Great issues are composed of two parts:

  • Context around what you are trying to accomplish.

  • A minimal reproducible example of the problem.

Context

Issues come in all shapes and sizes, and package maintainers have to work through many of them in a single day, so providing context around exactly what was expected to happen vs what actually happened is extremely helpful. Useful context takes the form of a complete paragraph including:

  • The overarching type of problem you are experiencing - such as a bug, performance regression, or a missing feature.

  • The specific functions involved.

  • Any relevant package versions.

  • Links to any relevant issues or pull requests.

This dplyr issue is a great example of providing useful context:

Using case_when in a mutate call with a grouping variable is much, much slower in v1.1.0 compared to v1.0.10. The code works but it’s causing a tremendous slowdown in many of the packages I maintain.

The issue author goes on to provide a full before and after benchmark reprex (which is excellent!), but the context was actually so comprehensive that we could have reproduced this ourselves without it.

Reprex

A reproducible example, or reprex, is the most important part of a high-quality issue. To create a reprex, you’ll use the reprex package. To learn how to use the package, read this article. If you have the time, you should also watch Jenny Bryan’s webinar (linked from that article) that discusses how to use the package.

Without a reprex, it is typically extremely difficult for maintainers to reproduce an issue, which significantly decreases the chance of it getting resolved in a favorable way.

As you get into the habit of creating reprexes for your issues, you’ll find that the process of creating the reprex often leads you to solve the problem on your own. Because reprex forces you to run your example in a new R session, effectively giving you a “fresh start,” you’ll commonly discover that you had something “weird” in your main R session that was causing the problem to begin with.

Once you’ve gotten comfortable with creating reprexes, you should next work on making them minimal. Creating a minimal reprex is a bit of an artform, and involves stripping down an existing reprex to the minimum amount of packages and code needed to reproduce the issue. Sometimes this requires going a level deeper into the code to figure out where the underlying problem is coming from. For example, with the dplyr issue mentioned in the context section, Hadley further refined the original reprex by removing the mutate(), group_by(), and data frame from the example to show that the problem was directly related to an unexpected amount of overhead in case_when(). Creating minimal reprexes allows us to quickly focus in on the exact problem, resulting in faster PRs, like this one, to resolve them.

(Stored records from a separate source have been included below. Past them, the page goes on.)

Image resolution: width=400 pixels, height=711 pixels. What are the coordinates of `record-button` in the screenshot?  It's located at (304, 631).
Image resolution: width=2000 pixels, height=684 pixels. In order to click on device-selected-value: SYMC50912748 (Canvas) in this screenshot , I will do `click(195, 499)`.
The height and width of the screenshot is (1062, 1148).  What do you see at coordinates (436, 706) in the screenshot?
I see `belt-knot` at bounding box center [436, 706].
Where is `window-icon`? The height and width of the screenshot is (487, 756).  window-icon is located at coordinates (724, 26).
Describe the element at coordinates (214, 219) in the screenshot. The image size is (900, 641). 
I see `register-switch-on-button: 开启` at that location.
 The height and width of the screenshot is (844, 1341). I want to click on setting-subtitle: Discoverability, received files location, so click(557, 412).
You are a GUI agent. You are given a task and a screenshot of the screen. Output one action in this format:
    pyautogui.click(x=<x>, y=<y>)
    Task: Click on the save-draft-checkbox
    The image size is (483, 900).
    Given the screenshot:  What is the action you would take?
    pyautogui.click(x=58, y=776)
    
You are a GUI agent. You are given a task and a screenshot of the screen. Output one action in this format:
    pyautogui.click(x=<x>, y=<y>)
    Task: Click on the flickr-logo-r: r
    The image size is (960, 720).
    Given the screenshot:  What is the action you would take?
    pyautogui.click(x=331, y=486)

If your reprex involves some kind of performance regression, we recommend that you use the bench package to include a before and after reprex. This involves installing a version of the package before the regression (with devtools::install_version()), running a reprex that involves a call to bench::mark() which demonstrates the issue, and then rerunning that same reprex with the faulty version of the package installed. Hadley’s minimal reprex mentioned above is a great example of this.

New issues vs closed issues

If you find that you are having a problem that looks similar to an existing closed issue, we in the tidyteam greatly prefer that you open a new issue rather than commenting on an existing closed one. Some repositories have even set up a GitHub Actions workflow that locks old issues, preventing this. It is typically much easier for us to keep track of open issues, so the chance of your issue being resolved is much higher if you open a new one with full context, a reprex, and a link to the issue that you believe is related.

Issue first, PR second

If you are an external contributor to a package and feel that you have found a bug, it is highly recommended that you open an issue first before attempting a PR. This gives the maintainer a chance to confirm that what you are seeing is actually an issue, and that they are willing to accept a PR for it. Importantly, it avoids the tough situation of a PR author spending a bunch of time on a PR only for it to be closed by the reviewer because they didn’t believe it was a bug or didn’t agree with the approach taken by the author.

For existing issues, it is typically still worth adding a comment on the issue asking if the maintainer would accept a PR for it. They might have plans to revamp that section of the codebase entirely, which may invalidate your PR altogether. Even if they say yes, remember that you might not get an immediate review if the maintainer isn’t actively working on the package, as mentioned in the patterns of collaboration section, but we still value all contributions!